Open Access News

News from the open access movement


Friday, April 04, 2008

Classifying archaeologists by their data sharing habits

Charles Watkinson, Only Panthers Share Archaeological Data, Charles Watkinson's blog, April 1, 2008.
... But let's move back to the examples of good sharers Sebs brings up; Jack Davis with PRAP and MRAP, Ian Hodder at Çatalhöyük, Martha Joukowsky at Petra, and Brian Rose at Troy. Let's face it, Sebastian, these are legendary names, the "gray panthers" who have nothing to prove. Tenured, funded, at the top of their profession, they have little need for further reward, have access to some of the best minds around to help shape their data for other users, have less need than others to retain the right to priority, and are savvy in their abilities to navigate the intellectual property minefield. If you are a powerful feline, the obstacles to data sharing drop away.

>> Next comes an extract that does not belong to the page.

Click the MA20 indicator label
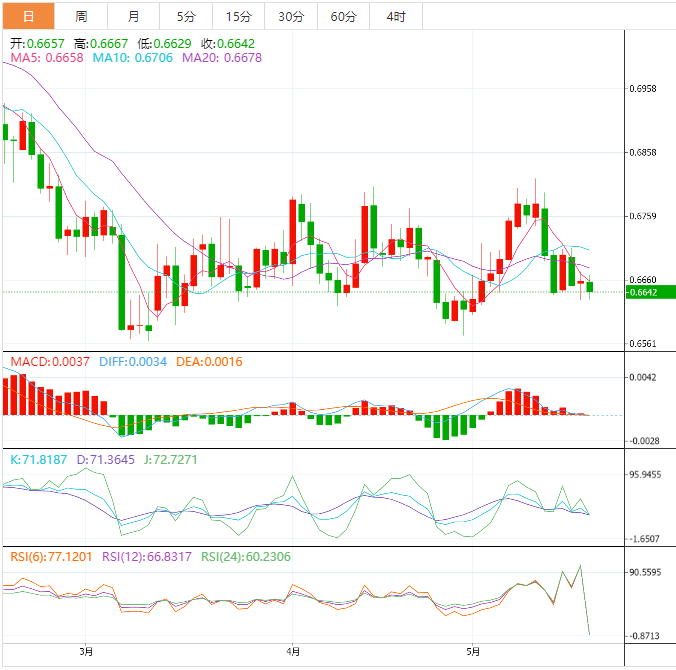This screenshot has width=676, height=670. [x=221, y=58]
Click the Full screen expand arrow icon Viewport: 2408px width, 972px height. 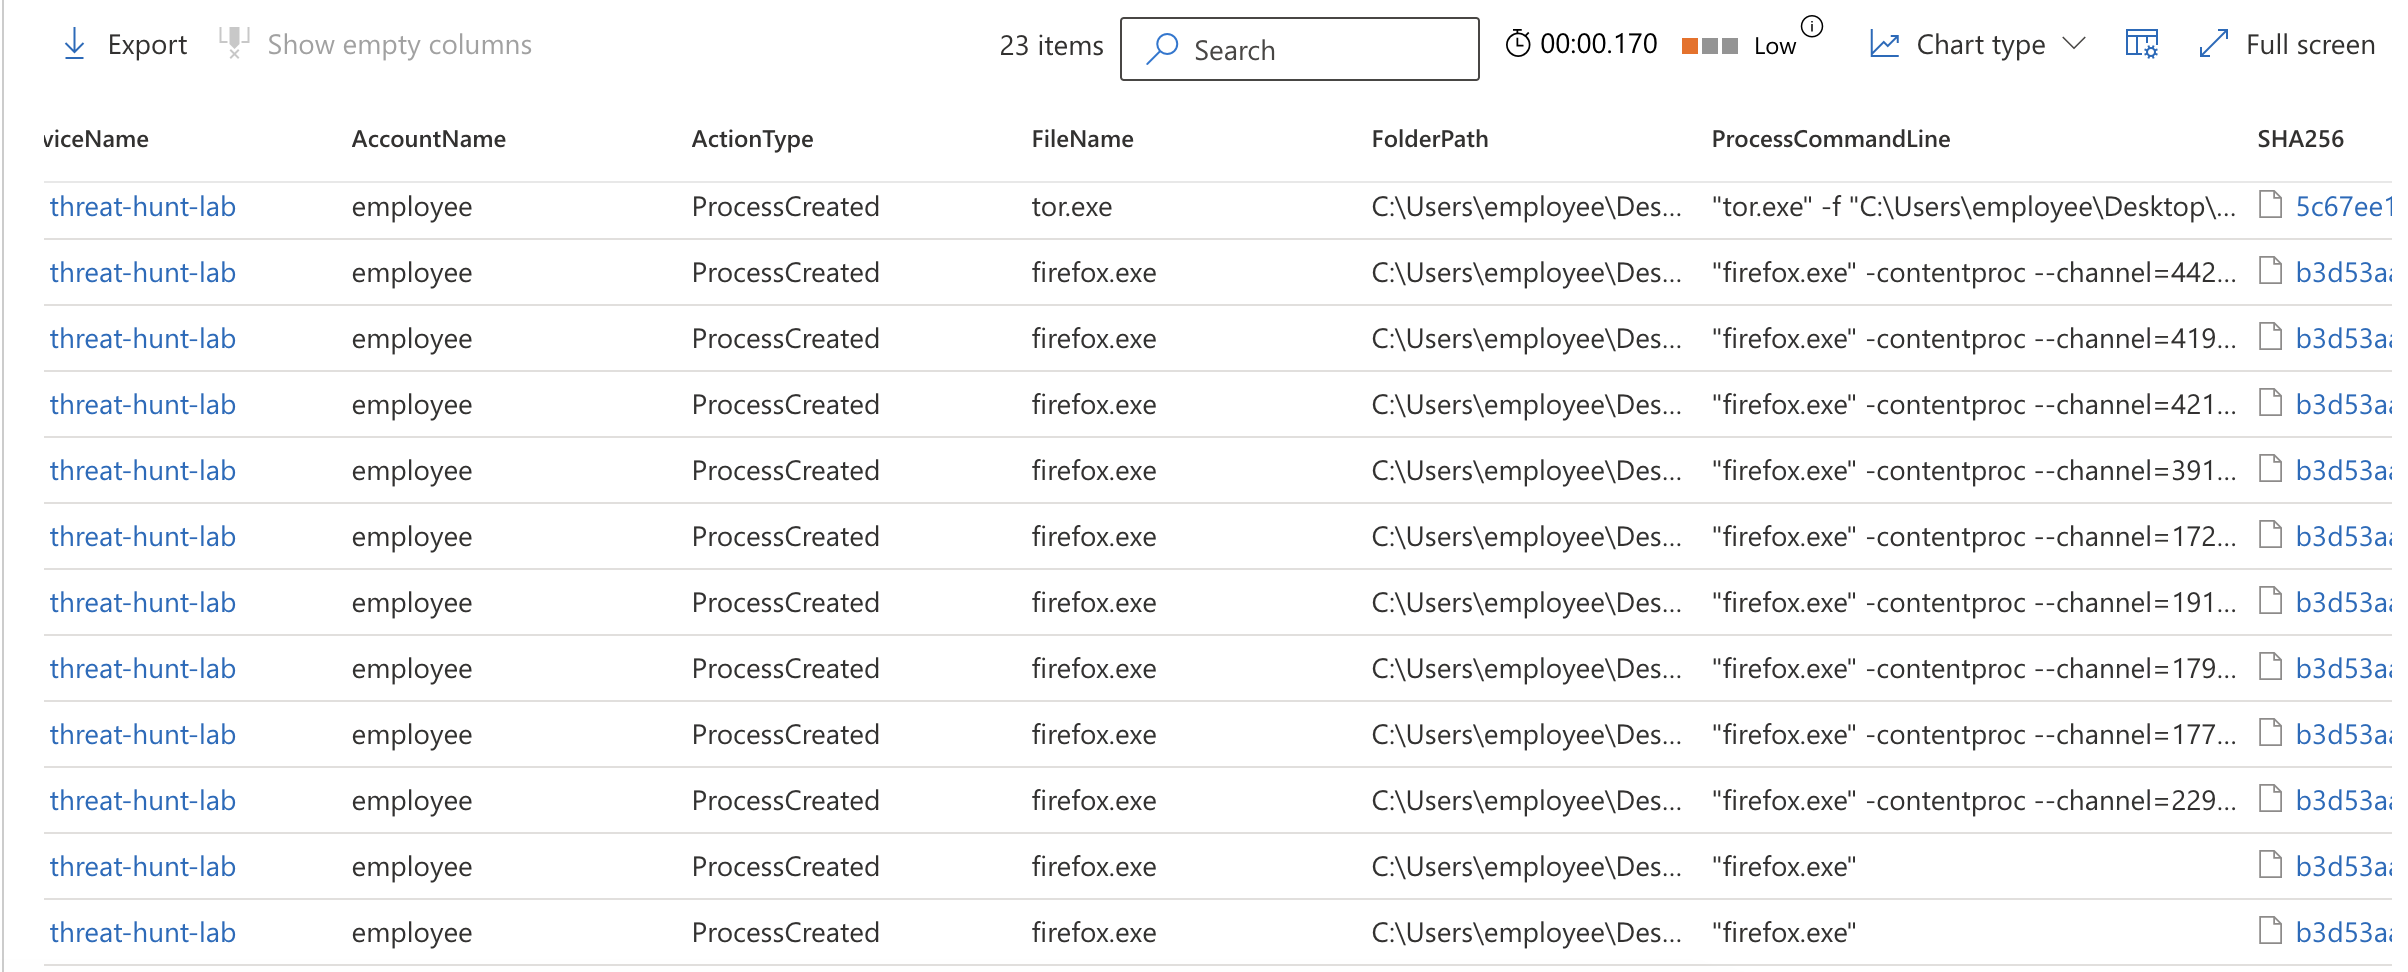(x=2214, y=44)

When we talk about sharing, we need to look more at scholarly behavior at the starting-out level. Think graduate students and untenured faculty, the baby armadillos and raccoons rather than the panthers of the scholarly ecosystem. With their institutional repositories standing largely empty, libraries are currently puzzling about why these first "net gen" grad students and junior faculty aren't loading up university servers with data sets, conference presentations, articles in progress, course materials, and all the other good digital stuff a lively intellect produces. A glance at [Christine] Borgman's book [Scholarship in the Digital Age] may suggest some simple truths about motivations, disincentives, and the law of the grasslands.
Tom Elliott, Bill Caraher, and Eric Kansa continue the taxonomizing.